El umbral de frustración –y lo veo a diario en el aula– es infinitamente menor entre nuestros adolescentes. Cualquier problema, desde la ejecución de un examen o el tener que comprometerse seriamente con algo para conseguir una meta, los lleva a la impotencia, a no saber cómo gestionar una realidad que, para ellos, es insalvable, porque, desde muy corta edad, se les ha inculcado el “tú puedes”, pero sin revelarles la otra cara de la moneda: la dificultad y el esfuerzo que entraña superarla. Así, ante la aparición de la exigencia se sienten por completo desarmados. No saben ni quieren conocer cómo actuar ante su presencia y, por mucho que se les advierta que en la vida no se regala nada, es eso lo que buscan afanosamente: el regalo de todo lo que suponga esforzarse. Cualquier profesor, o incluso un padre, que ejerza una legítima presión sobre los chicos, por cierto unos jóvenes acunados al calor de la laxitud y el consentimiento, se expone a una reacción desproporcionada. Claro es que no se trata de justificarla, ni mucho menos, pero sí de comprenderla, de hallar las causas de la frustración que abate a estos muchachos.

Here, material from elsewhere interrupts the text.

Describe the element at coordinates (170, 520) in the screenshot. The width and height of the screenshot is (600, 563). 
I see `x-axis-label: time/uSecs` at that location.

En apretada conclusión, la docencia es cada vez más una profesión de riesgo, porque, a los ojos de los adolescentes, somos una figura de autoridad que rompemos drásticamente con la imagen paradisíaca en que han sido acrianzados. Al enfrentarles con la dura realidad y, sobre todo, al situar su posible talento ante el espejo de la exigencia y la dificultad, no todos saben cómo gestionar el abismo existente entre lo que es el deseo y la responsabilidad de asumir los límites de las capacidades personales. Y, llegados hasta aquí, ¿hay solución? Si el problema radica en la educación, por supuesto, en ella también hallará el remedio oportuno. Mi mensaje final es para las familias de hoy, pero, especialmente, las del mañana: háganse el favor de transmitir los valores que han hecho de la humanidad lo que es. Respeto, trabajo, esfuerzo, mérito, preparación, humildad, aceptación y, por qué no, hasta sacrificio. Unas palabras que, por desgracia, la modernidad progre ha ido ocultando bajo la alfombra o, directamente, en el baúl de los recuerdos. Si queremos menos agresiones, menos frustración entre los chicos, ya es hora de actuar.